Si quand vous voyez quelque part écrit  « Beau » et que vous pensez « oui, comme Bowie », c’est indiscutablement la preuve que vous avez un goût merveilleux en matière musicale (David, tu nous manques) et qu’indubitablement, vous êtes quelqu’un de bien. Si quand vous lisez « Beau » et que vous pensez à Beauthorey, c’est que vous avez une belle culture P (p, comme pinard, qu’alliez-vous imaginer?) Vigneron, depuis une bonne trentaine d’année en Languedoc mais aussi au Chili, le bonhomme a expérimenté, fait, vinifié et partage son expérience dans un livre sous forme d’abécédaire*, un format décidément très à la mode. 

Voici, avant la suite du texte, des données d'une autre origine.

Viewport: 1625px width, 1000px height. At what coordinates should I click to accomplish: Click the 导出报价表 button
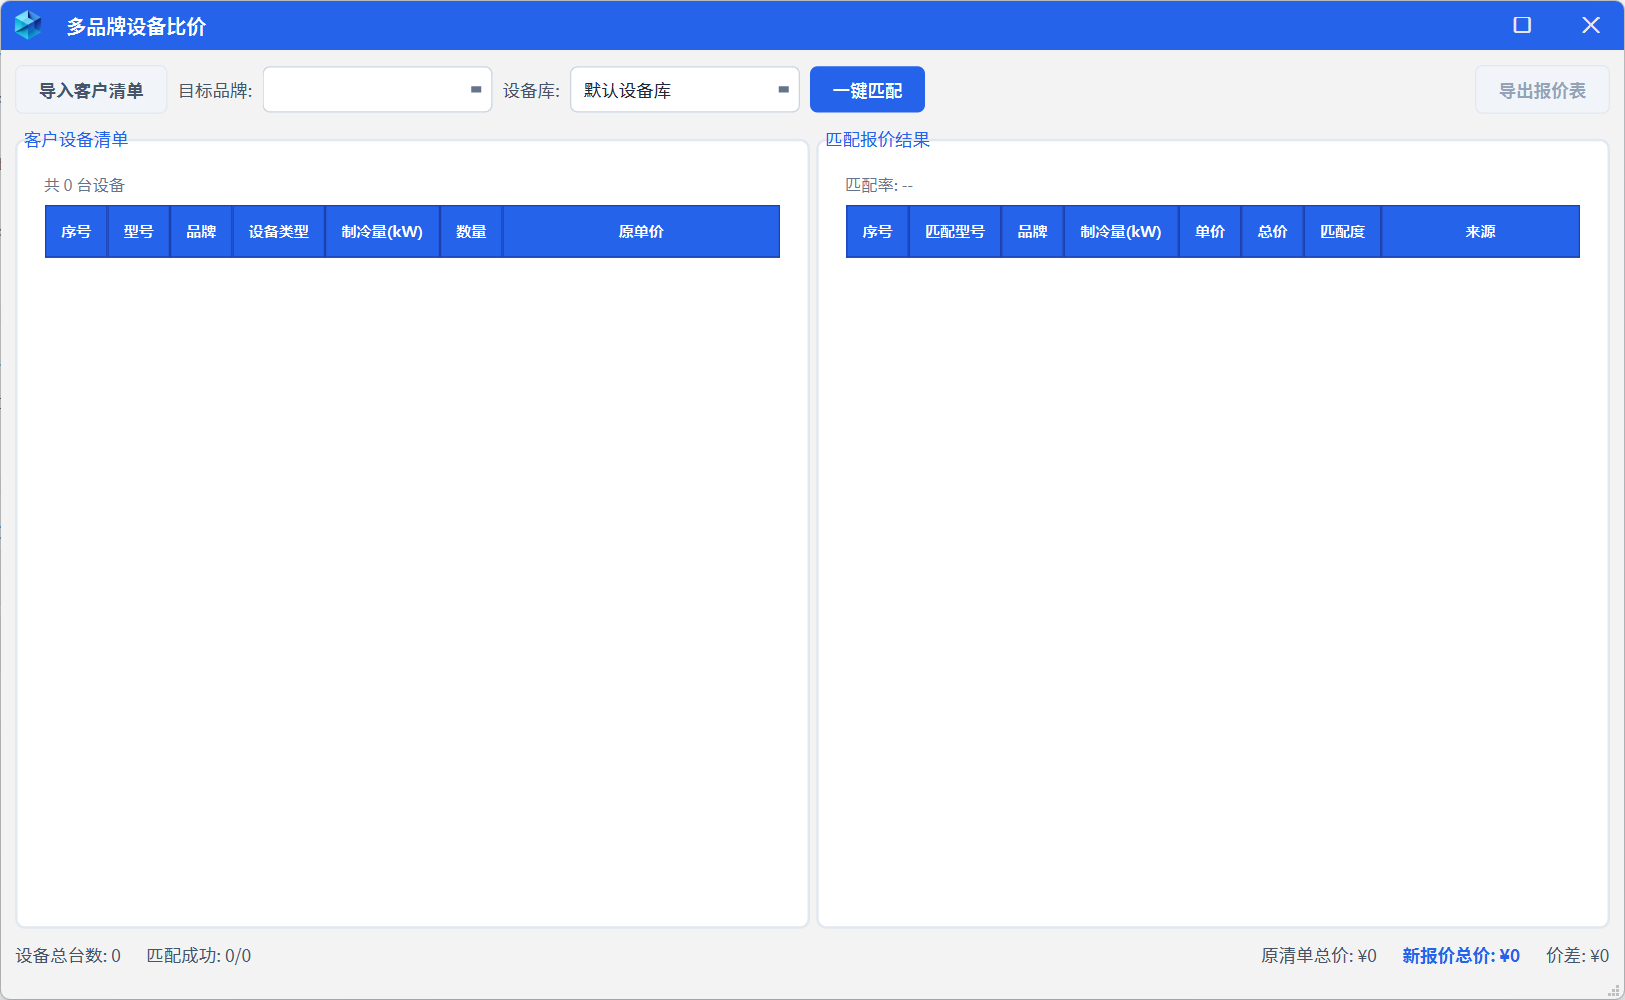[x=1542, y=89]
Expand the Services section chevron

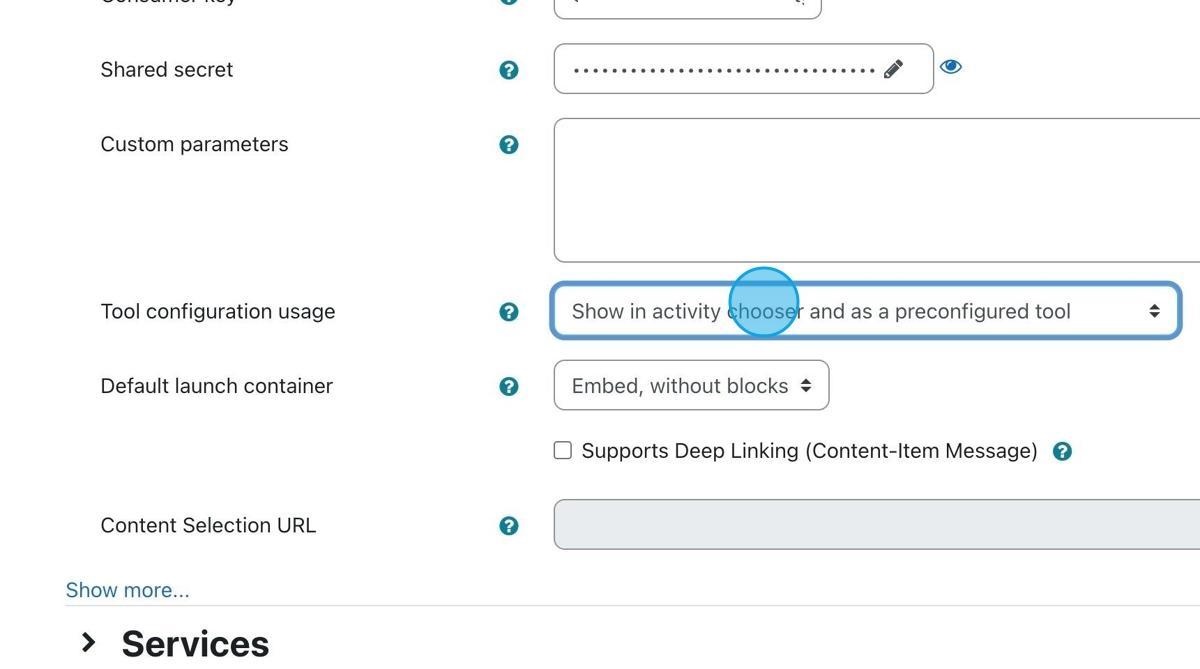click(87, 643)
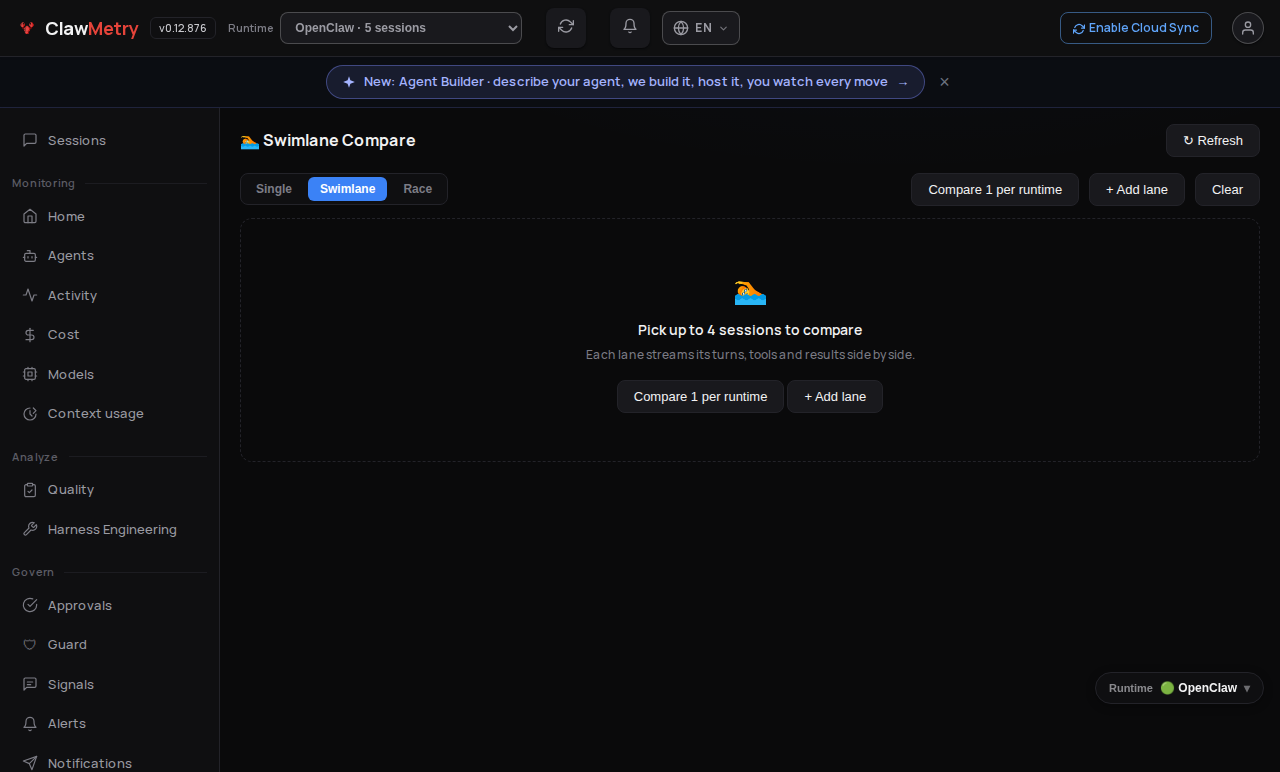Open the notifications bell icon
1280x772 pixels.
(630, 27)
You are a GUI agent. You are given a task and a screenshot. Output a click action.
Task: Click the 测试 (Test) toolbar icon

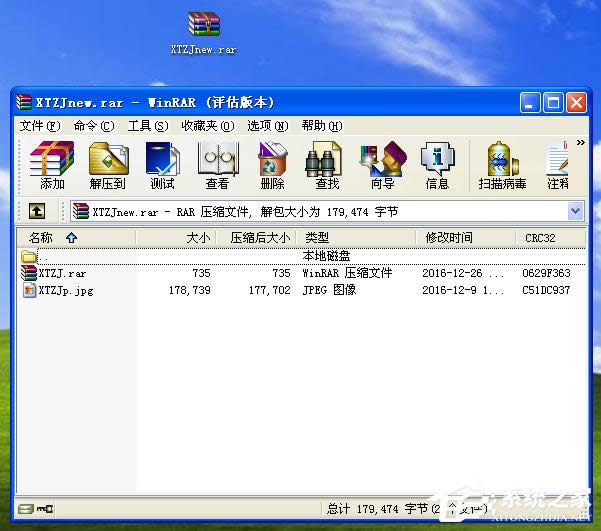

Christophe Beau prend le parti de nous montrer sa vision de vigneron, ancré dans son sol et ses convictions, pratiquant la biodynamie. Il nous prévient: c’est un livre destiné avant tout aux autres vigneron·ne·s, pour enrichir leur réflexion, pour peut-être être un point de départ aux volontés de s’installer.

Et c’est plutôt bien vu, bien rédigé**, avec un soupçon d’esprit taquin quand il faut (vision notamment des réseaux et du monde des blogs), avec beaucoup de pragmatisme et sans dogme. Nature, rebelle mais pas sans raison, capable de prôner le « bordel organisé » quand il s’agit de la paperasse (s’agirait de pas se laisser bouffer par elle), c’est à lire, car apaisant: on n’y aborde jamais la viticulture comme une lutte déraisonnable, on n’y présente pas l’homme comme ayant forcément raison, mais Christophe Beau évoque au contraire les nécessaires tâtonnements, les éventuels couacs, sans édulcorer et tomber dans un remake de « la petite vigne dans la prairie ». Pour autant, Beau prône le partage (d’expériences) et l’entraide, selon lui indissociables de l’aventure vignes.

De A à Z, on aborde pas mal de thématiques, notamment – et ça c’est intéressant car assez peu évoqué – comment vendre son vin quand on est vigneron·ne, comment gérer sa « présence » dans les salons… Après, ce ne sont que des pistes et des conseils, jamais des voies à sens uniques. J’aurais bien aimé d’ailleurs un F comme filiation (son fils, Victor, est lui aussi vigneron au domaine Inebriati: curieuse de voir comment cet « héritage » se passe… Est-ce qu’avoir un fiston qui met ses pas  dans les pas du père, tout en étant indépendant, est facile à gérer? Source de fierté? D’inquiétudes?).

Dessin @Sinthia Gonzales extrait du livre

Pour ne pas faire les choses à moitié, on soulignera tout de même que le travail d’illustration de Sinthia Gonzales est impeccable (et puis y a un chien sur chaque dessin, forcément, j’adore). C’eut été un comble de s’appeler Beau et d’avoir un livre moche.

Bref, c’est un bouquin dont on ressort avec l’envie d’aller taper sur l’épaule du type qui l’a écrit, histoire de boire avec lui un canon ou deux, de découvrir ses vignes et de prolonger la discussion.

ABCédaire: être vigneron en liberté, Christophe Beau Sinthia Gonzalès

Tonnerre de l’est, Collection Grapillages, 17 €

*livre envoyé par l’éditeur

**décidément, voilà une maison d’édition qui sait sélectionner ses plumes vigneronnes, voir Onfray: le vin mauvais?